# Directions for this task
Set down the entries below once more, precisely as they stand.

# Given data
----
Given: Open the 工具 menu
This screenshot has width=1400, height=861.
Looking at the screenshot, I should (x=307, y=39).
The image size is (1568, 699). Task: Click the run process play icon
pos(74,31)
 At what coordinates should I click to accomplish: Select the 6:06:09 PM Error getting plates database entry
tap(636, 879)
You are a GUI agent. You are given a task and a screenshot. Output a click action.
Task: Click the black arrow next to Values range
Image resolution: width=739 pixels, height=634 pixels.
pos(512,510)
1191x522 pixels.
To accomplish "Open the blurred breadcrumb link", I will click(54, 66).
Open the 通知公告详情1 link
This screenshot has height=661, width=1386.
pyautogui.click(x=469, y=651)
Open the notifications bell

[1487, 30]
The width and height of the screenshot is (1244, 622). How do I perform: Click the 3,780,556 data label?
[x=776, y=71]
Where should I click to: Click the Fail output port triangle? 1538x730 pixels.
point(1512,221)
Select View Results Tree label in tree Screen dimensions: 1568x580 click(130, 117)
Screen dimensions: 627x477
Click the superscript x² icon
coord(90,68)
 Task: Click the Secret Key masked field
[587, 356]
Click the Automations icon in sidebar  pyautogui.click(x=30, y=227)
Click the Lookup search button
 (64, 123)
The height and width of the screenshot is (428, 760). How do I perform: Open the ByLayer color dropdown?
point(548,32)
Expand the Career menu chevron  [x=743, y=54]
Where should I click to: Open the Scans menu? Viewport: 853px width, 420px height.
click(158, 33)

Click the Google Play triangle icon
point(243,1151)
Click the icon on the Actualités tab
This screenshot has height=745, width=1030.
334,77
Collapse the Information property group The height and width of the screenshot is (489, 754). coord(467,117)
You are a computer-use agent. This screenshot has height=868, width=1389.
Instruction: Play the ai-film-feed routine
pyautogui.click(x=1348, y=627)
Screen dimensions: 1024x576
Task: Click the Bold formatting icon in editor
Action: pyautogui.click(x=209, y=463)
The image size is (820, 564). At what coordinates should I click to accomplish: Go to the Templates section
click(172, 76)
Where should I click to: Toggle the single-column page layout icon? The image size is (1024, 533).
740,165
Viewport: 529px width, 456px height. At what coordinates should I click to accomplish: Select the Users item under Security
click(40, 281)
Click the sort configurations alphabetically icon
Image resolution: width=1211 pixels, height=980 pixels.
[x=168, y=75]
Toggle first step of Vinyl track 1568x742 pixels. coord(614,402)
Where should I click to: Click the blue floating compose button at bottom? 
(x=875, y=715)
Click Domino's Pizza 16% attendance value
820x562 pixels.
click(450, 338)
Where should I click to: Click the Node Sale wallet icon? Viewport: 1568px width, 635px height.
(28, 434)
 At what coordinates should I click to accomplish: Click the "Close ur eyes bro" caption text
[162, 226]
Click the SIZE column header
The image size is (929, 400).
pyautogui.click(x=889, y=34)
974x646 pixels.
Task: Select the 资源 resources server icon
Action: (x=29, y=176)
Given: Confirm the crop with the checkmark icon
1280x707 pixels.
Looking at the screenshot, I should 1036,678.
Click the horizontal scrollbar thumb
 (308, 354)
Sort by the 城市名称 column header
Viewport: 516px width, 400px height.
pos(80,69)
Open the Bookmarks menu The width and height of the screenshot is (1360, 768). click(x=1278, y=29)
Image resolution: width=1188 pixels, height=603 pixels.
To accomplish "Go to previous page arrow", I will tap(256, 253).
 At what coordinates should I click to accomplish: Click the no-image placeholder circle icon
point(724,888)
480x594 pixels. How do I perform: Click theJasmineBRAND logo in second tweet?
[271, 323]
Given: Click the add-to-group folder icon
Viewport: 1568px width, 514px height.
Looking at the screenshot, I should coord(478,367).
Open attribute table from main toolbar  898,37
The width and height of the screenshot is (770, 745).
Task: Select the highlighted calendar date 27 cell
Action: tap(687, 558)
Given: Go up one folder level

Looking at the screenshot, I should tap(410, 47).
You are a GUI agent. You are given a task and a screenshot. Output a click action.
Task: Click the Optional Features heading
----
# Result of this exercise
Given: Open the 工具 menu
This screenshot has width=1400, height=861.
Looking at the screenshot, I should (x=307, y=39).
The image size is (1568, 699). Task: Click the run process play icon
pos(74,31)
 At what coordinates should I click to accomplish: Select the 6:06:09 PM Error getting plates database entry
tap(636, 879)
You are a GUI agent. You are given a task and a screenshot. Output a click action.
Task: Click the black arrow next to Values range
Image resolution: width=739 pixels, height=634 pixels.
pos(512,510)
1191x522 pixels.
To accomplish "Open the blurred breadcrumb link", I will click(54, 66).
Open the 通知公告详情1 link
This screenshot has height=661, width=1386.
pyautogui.click(x=469, y=651)
Open the notifications bell

[1487, 30]
The width and height of the screenshot is (1244, 622). How do I perform: Click the 3,780,556 data label?
[x=776, y=71]
Where should I click to: Click the Fail output port triangle? 1538x730 pixels.
point(1512,221)
Select View Results Tree label in tree Screen dimensions: 1568x580 click(130, 117)
Screen dimensions: 627x477
Click the superscript x² icon
coord(90,68)
 Task: Click the Secret Key masked field
[587, 356]
Click the Automations icon in sidebar  pyautogui.click(x=30, y=227)
Click the Lookup search button
 (64, 123)
The height and width of the screenshot is (428, 760). How do I perform: Open the ByLayer color dropdown?
point(548,32)
Expand the Career menu chevron  [x=743, y=54]
Where should I click to: Open the Scans menu? Viewport: 853px width, 420px height.
click(158, 33)

Click the Google Play triangle icon
point(243,1151)
Click the icon on the Actualités tab
This screenshot has height=745, width=1030.
334,77
Collapse the Information property group The height and width of the screenshot is (489, 754). coord(467,117)
You are a computer-use agent. This screenshot has height=868, width=1389.
Instruction: Play the ai-film-feed routine
pyautogui.click(x=1348, y=627)
Screen dimensions: 1024x576
Task: Click the Bold formatting icon in editor
Action: pyautogui.click(x=209, y=463)
The image size is (820, 564). At what coordinates should I click to accomplish: Go to the Templates section
click(172, 76)
Where should I click to: Toggle the single-column page layout icon? The image size is (1024, 533).
740,165
Viewport: 529px width, 456px height. At what coordinates should I click to accomplish: Select the Users item under Security
click(40, 281)
Click the sort configurations alphabetically icon
Image resolution: width=1211 pixels, height=980 pixels.
[x=168, y=75]
Toggle first step of Vinyl track 1568x742 pixels. coord(614,402)
Where should I click to: Click the blue floating compose button at bottom? 
(x=875, y=715)
Click Domino's Pizza 16% attendance value
820x562 pixels.
click(450, 338)
Where should I click to: Click the Node Sale wallet icon? Viewport: 1568px width, 635px height.
(28, 434)
 At what coordinates should I click to accomplish: Click the "Close ur eyes bro" caption text
[162, 226]
Click the SIZE column header
The image size is (929, 400).
pyautogui.click(x=889, y=34)
974x646 pixels.
Task: Select the 资源 resources server icon
Action: (x=29, y=176)
Given: Confirm the crop with the checkmark icon
1280x707 pixels.
Looking at the screenshot, I should 1036,678.
Click the horizontal scrollbar thumb
 (308, 354)
Sort by the 城市名称 column header
Viewport: 516px width, 400px height.
pos(80,69)
Open the Bookmarks menu The width and height of the screenshot is (1360, 768). click(x=1278, y=29)
Image resolution: width=1188 pixels, height=603 pixels.
To accomplish "Go to previous page arrow", I will tap(256, 253).
 At what coordinates should I click to accomplish: Click the no-image placeholder circle icon
point(724,888)
480x594 pixels. How do I perform: Click theJasmineBRAND logo in second tweet?
[271, 323]
Given: Click the add-to-group folder icon
Viewport: 1568px width, 514px height.
Looking at the screenshot, I should coord(478,367).
Open attribute table from main toolbar  898,37
The width and height of the screenshot is (770, 745).
Task: Select the highlighted calendar date 27 cell
Action: tap(687, 558)
Given: Go up one folder level

Looking at the screenshot, I should tap(410, 47).
You are a GUI agent. You are given a task and a screenshot. Output a click action.
Task: Click the Optional Features heading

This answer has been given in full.